== Required action ==
Output exactly the lines of the listing below that run from the line with "Click the PayPal payment logo" through the line with "The image size". No pictures.

== Exercise data ==
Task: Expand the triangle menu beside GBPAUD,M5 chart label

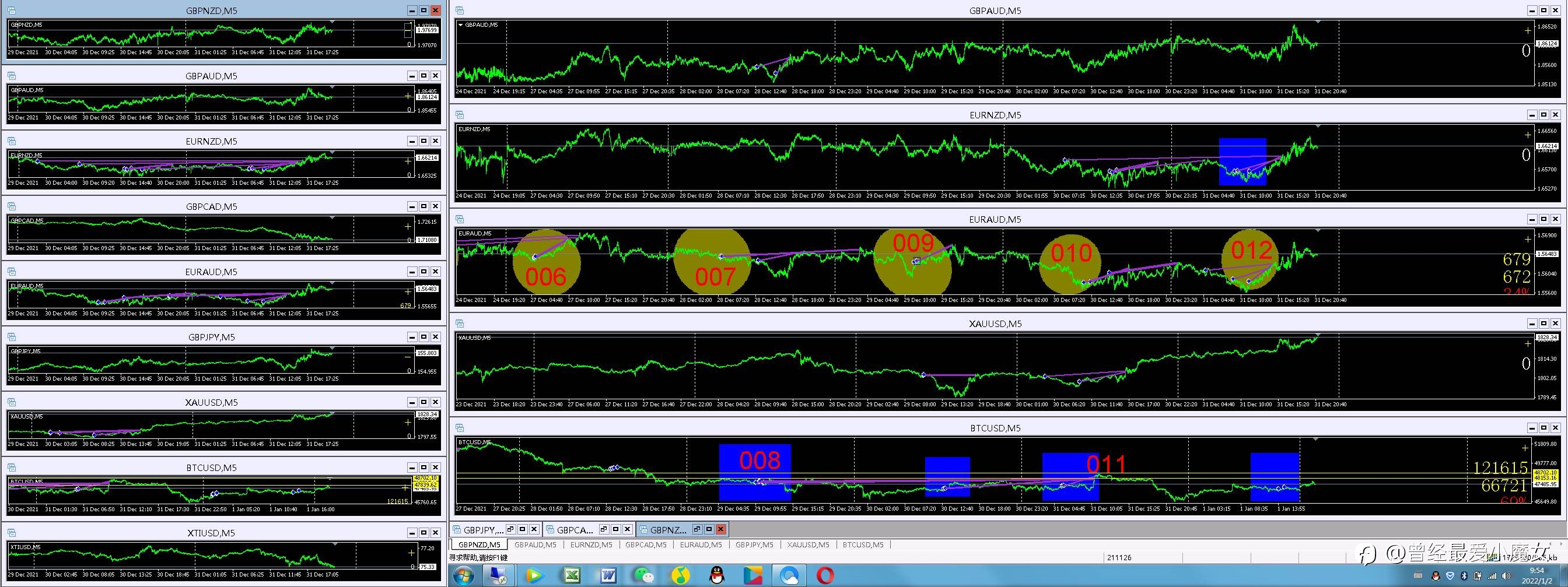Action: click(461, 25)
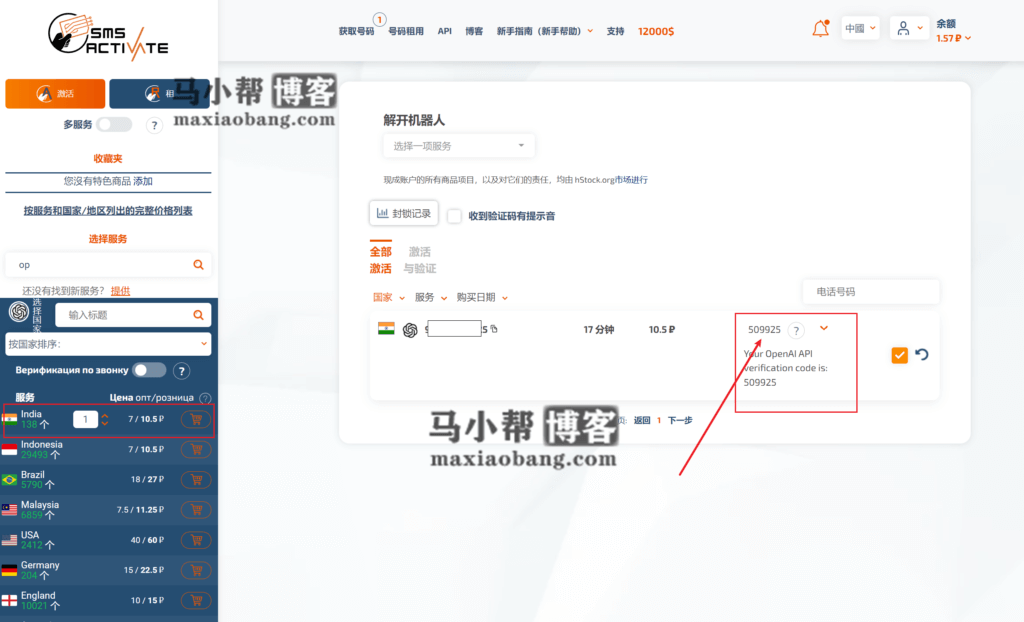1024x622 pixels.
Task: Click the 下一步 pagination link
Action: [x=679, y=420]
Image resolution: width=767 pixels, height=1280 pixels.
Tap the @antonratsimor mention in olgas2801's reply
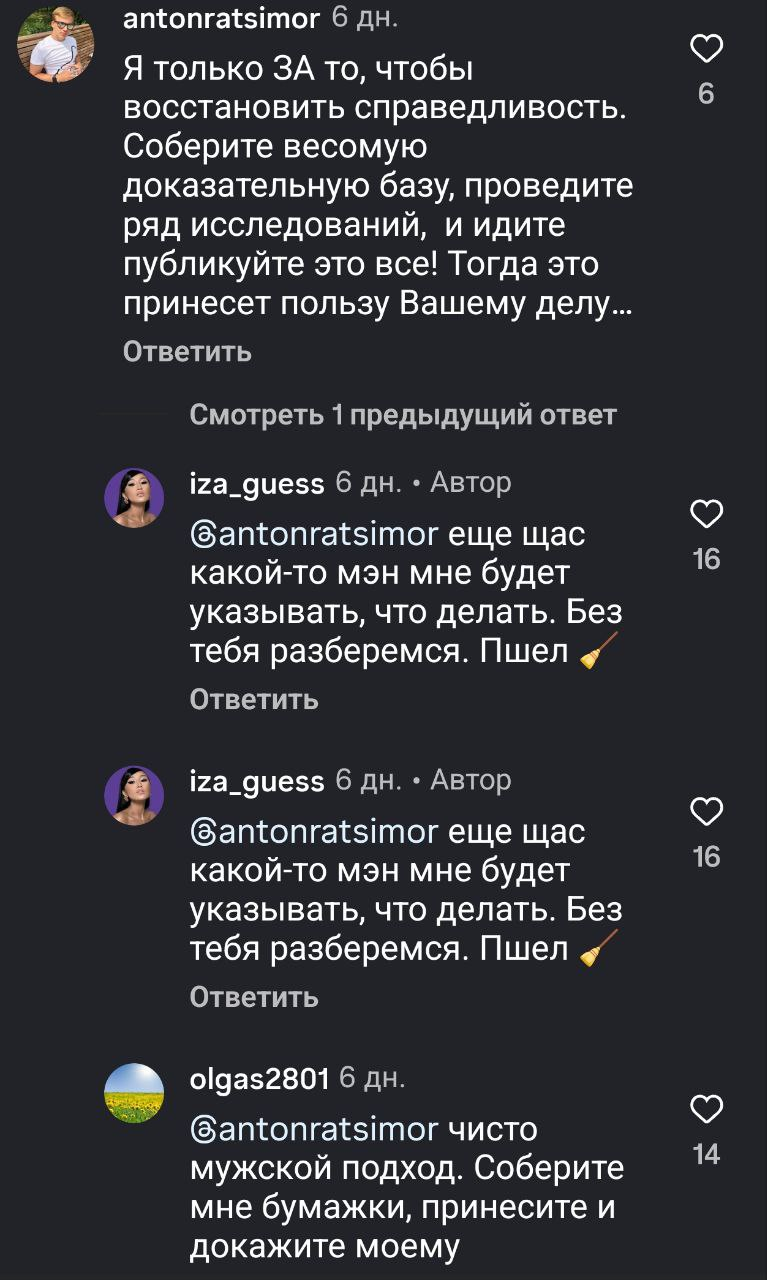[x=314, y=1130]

--

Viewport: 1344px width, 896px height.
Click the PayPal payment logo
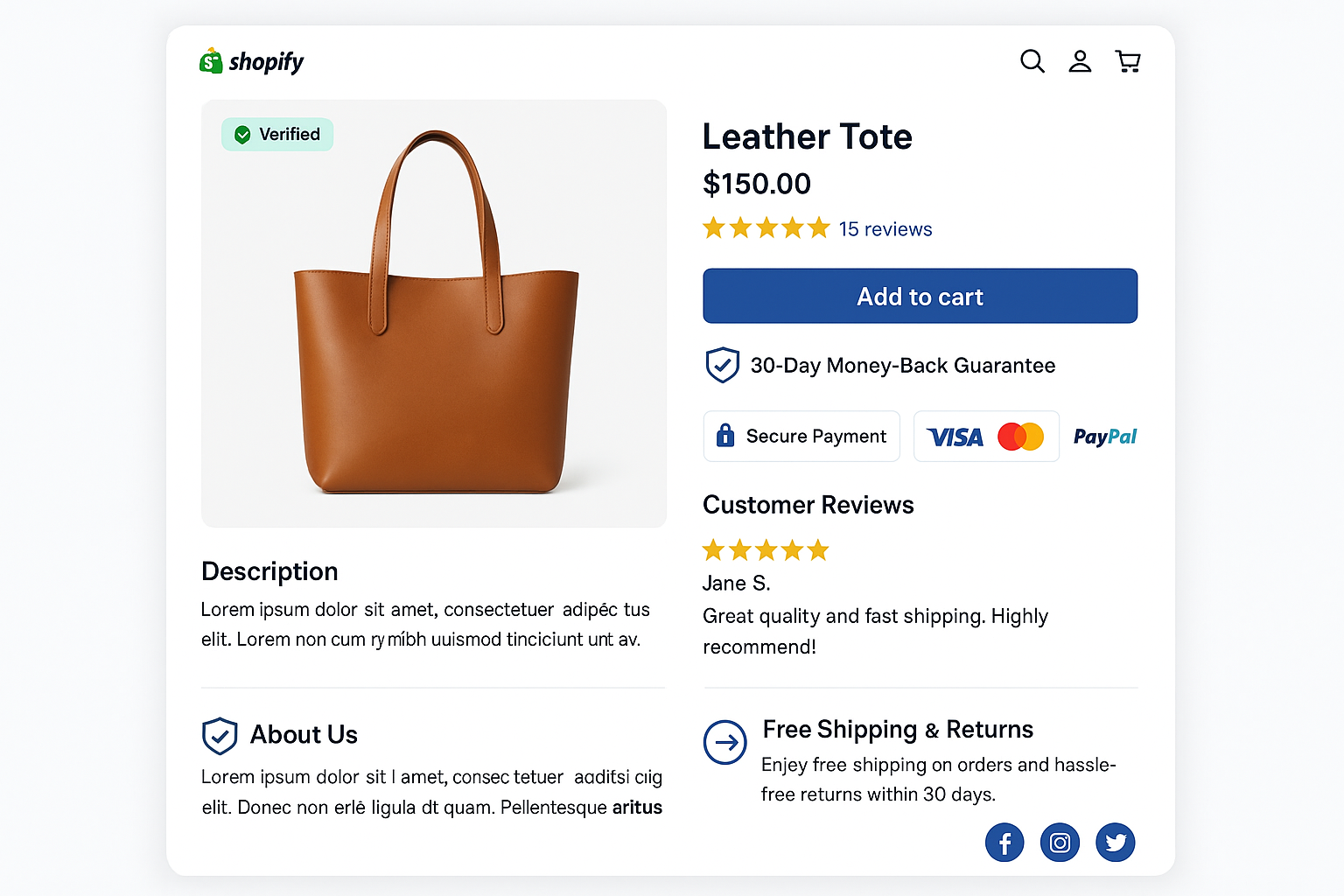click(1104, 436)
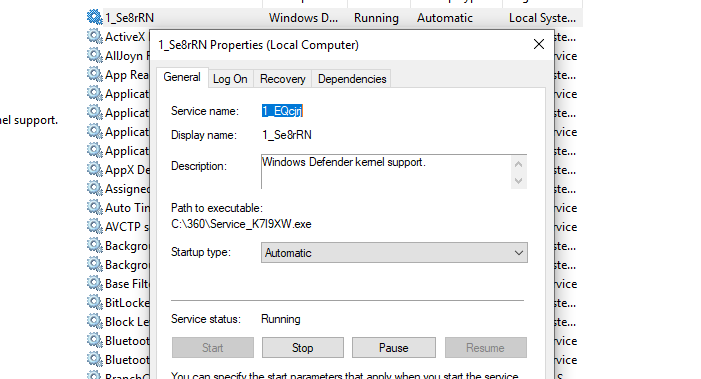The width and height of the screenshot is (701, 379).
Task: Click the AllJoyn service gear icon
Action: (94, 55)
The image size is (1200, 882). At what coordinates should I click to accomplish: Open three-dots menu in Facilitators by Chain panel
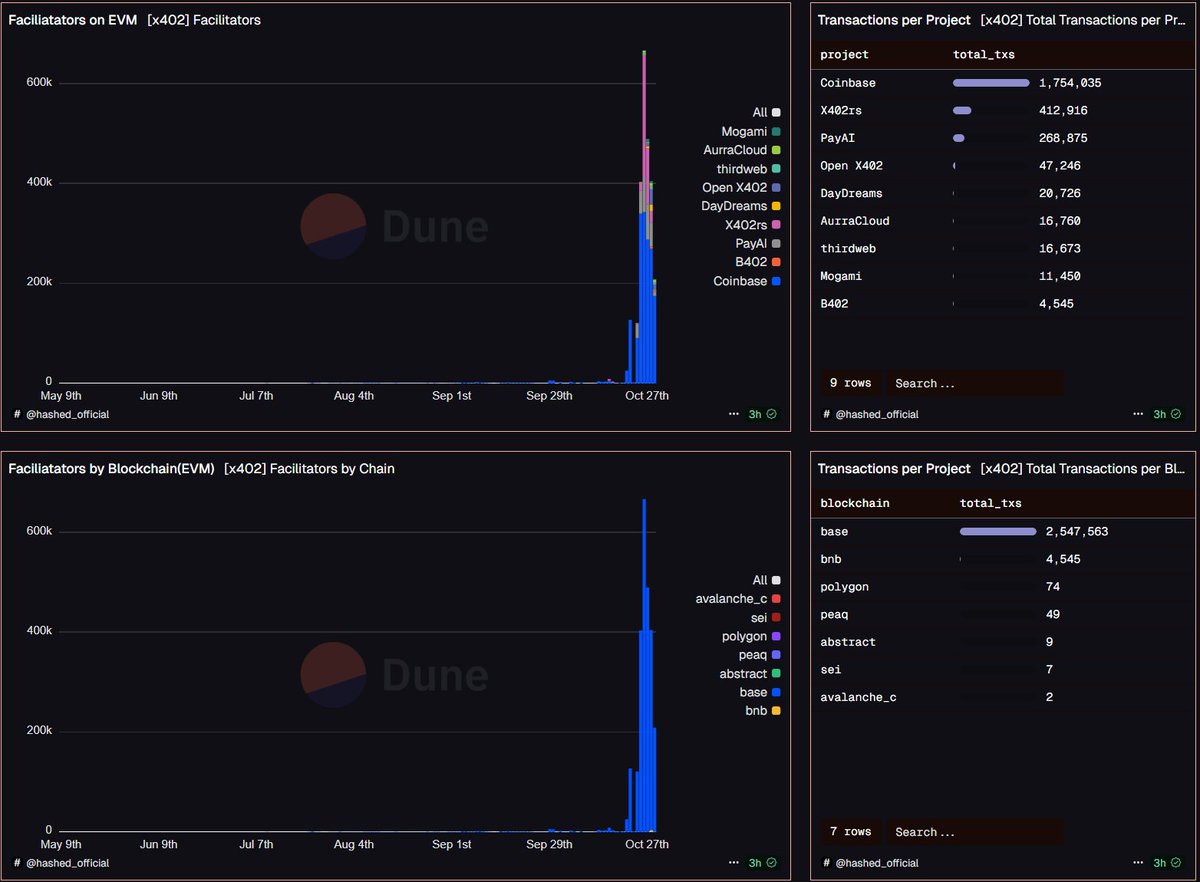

== The answer ==
Click the PayPal payment logo
click(1104, 436)
The width and height of the screenshot is (701, 379).
Task: Click the AllJoyn service gear icon
Action: (94, 55)
The image size is (1200, 882). At what coordinates should I click to accomplish: Open three-dots menu in Facilitators by Chain panel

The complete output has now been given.